Which of the lines in the data mention the string "Open"? List them all.

Records excerpted from a collection:
══════
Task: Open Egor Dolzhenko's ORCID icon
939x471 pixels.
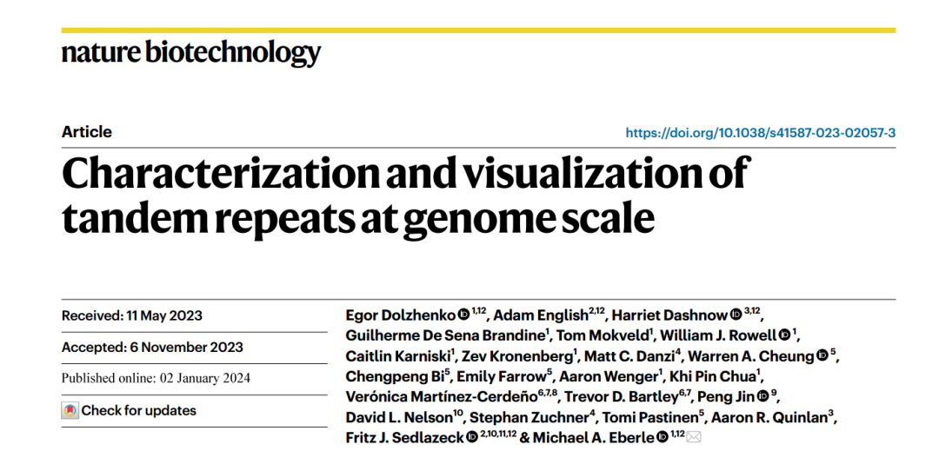Action: [x=463, y=315]
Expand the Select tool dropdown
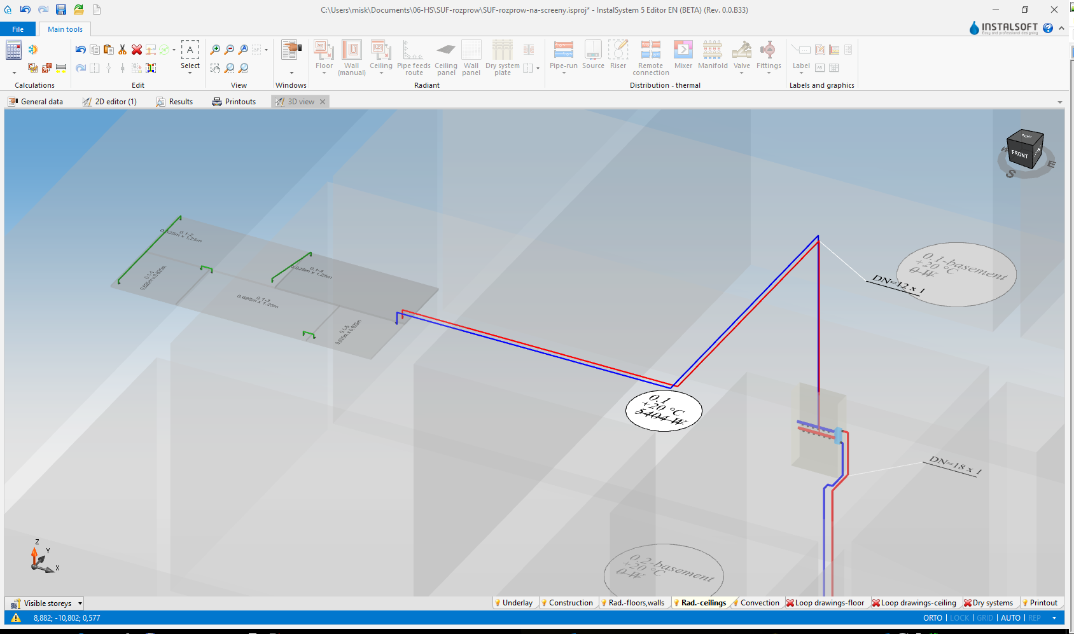This screenshot has width=1074, height=634. click(190, 73)
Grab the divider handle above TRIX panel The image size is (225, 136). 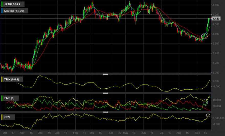[x=105, y=74]
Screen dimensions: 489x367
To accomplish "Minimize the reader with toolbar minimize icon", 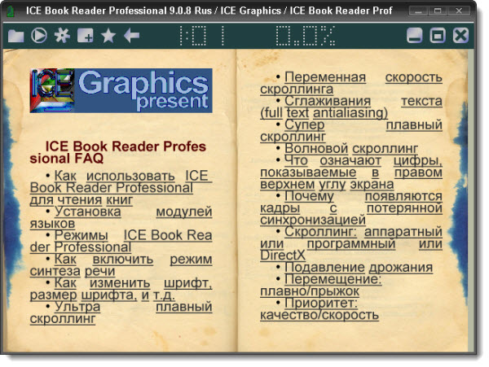I will tap(415, 36).
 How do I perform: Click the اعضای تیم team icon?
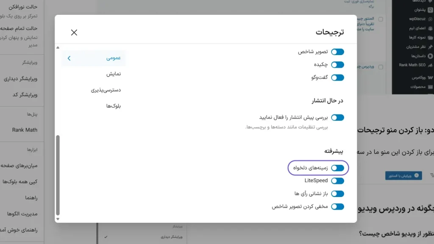[431, 28]
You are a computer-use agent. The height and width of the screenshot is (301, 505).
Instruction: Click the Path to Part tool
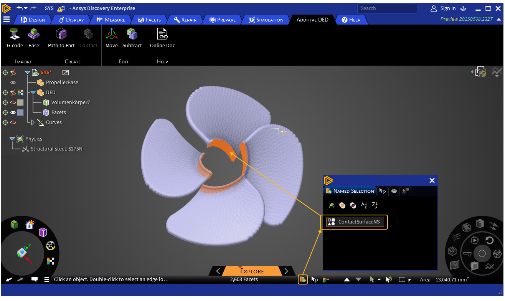tap(61, 35)
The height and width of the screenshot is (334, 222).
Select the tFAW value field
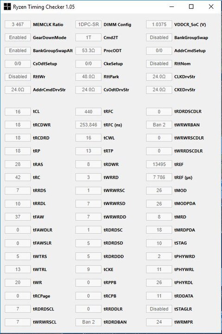click(18, 217)
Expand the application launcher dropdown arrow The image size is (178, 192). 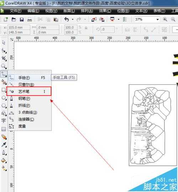click(119, 20)
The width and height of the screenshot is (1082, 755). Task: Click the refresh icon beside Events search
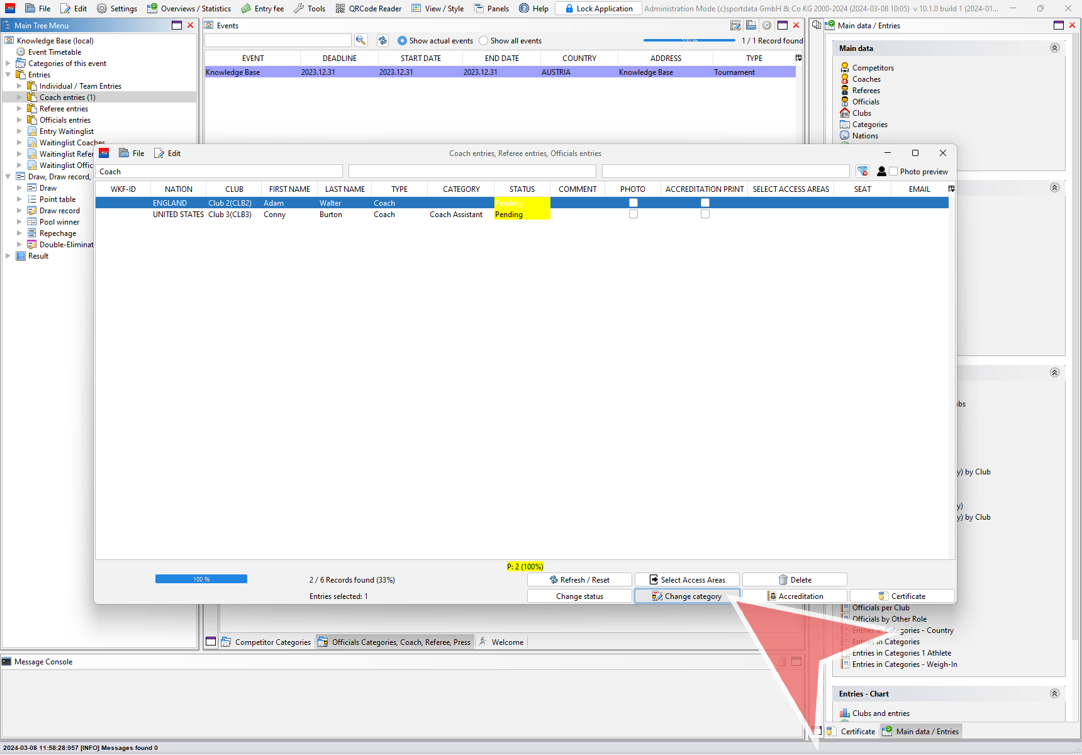click(382, 40)
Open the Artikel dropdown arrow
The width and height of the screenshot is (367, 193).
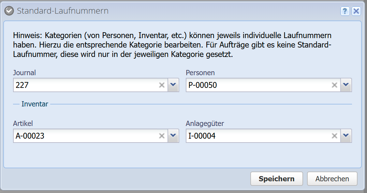tap(173, 136)
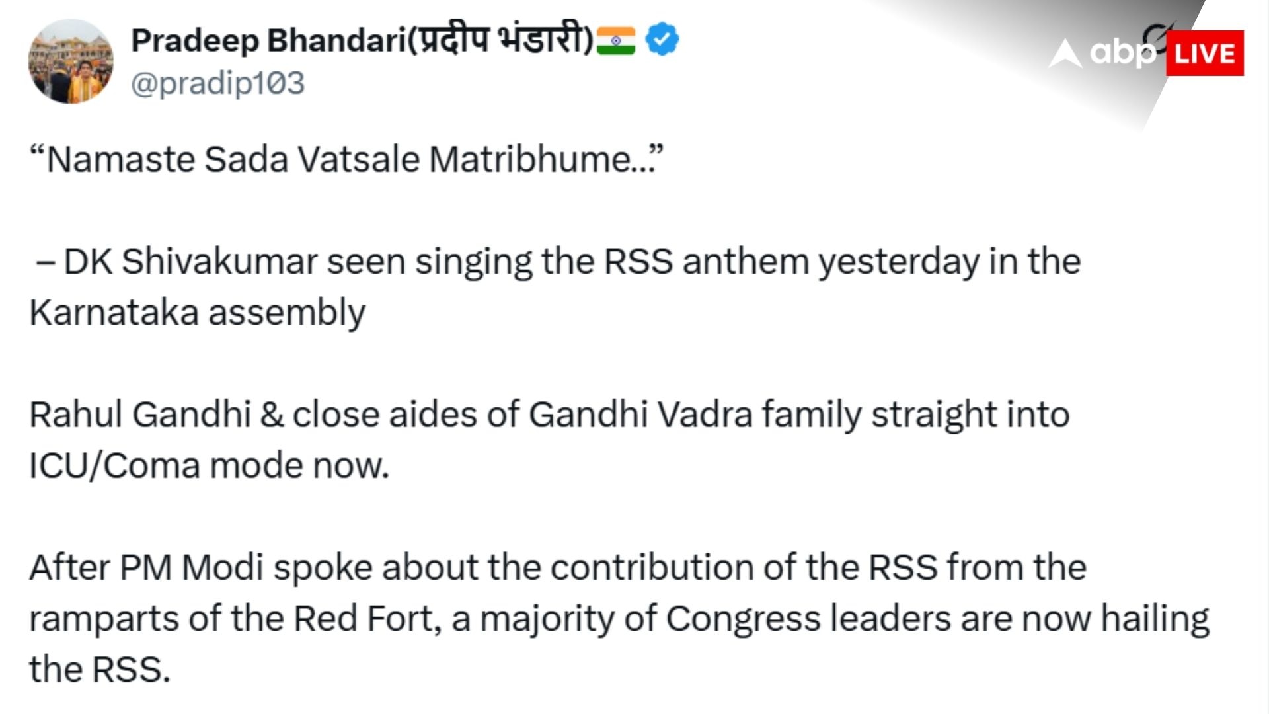
Task: Click the quote "Namaste Sada Vatsale Matribhume"
Action: (x=346, y=159)
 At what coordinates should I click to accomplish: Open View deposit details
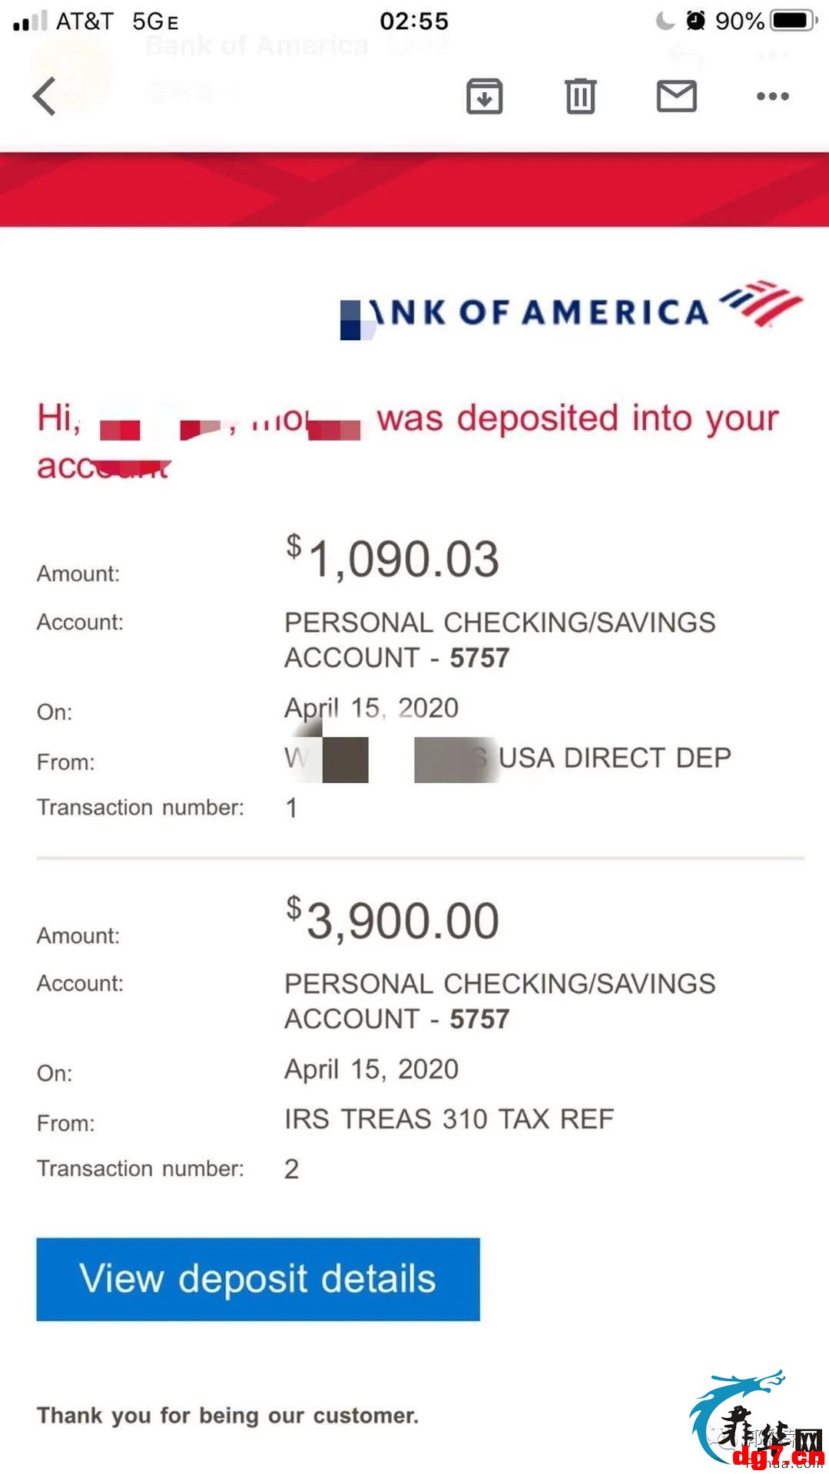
══════
● Result of this task:
Task: Open Egor Dolzhenko's ORCID icon
Open the Artikel dropdown arrow
 At what coordinates should I click to accomplish: Open View deposit details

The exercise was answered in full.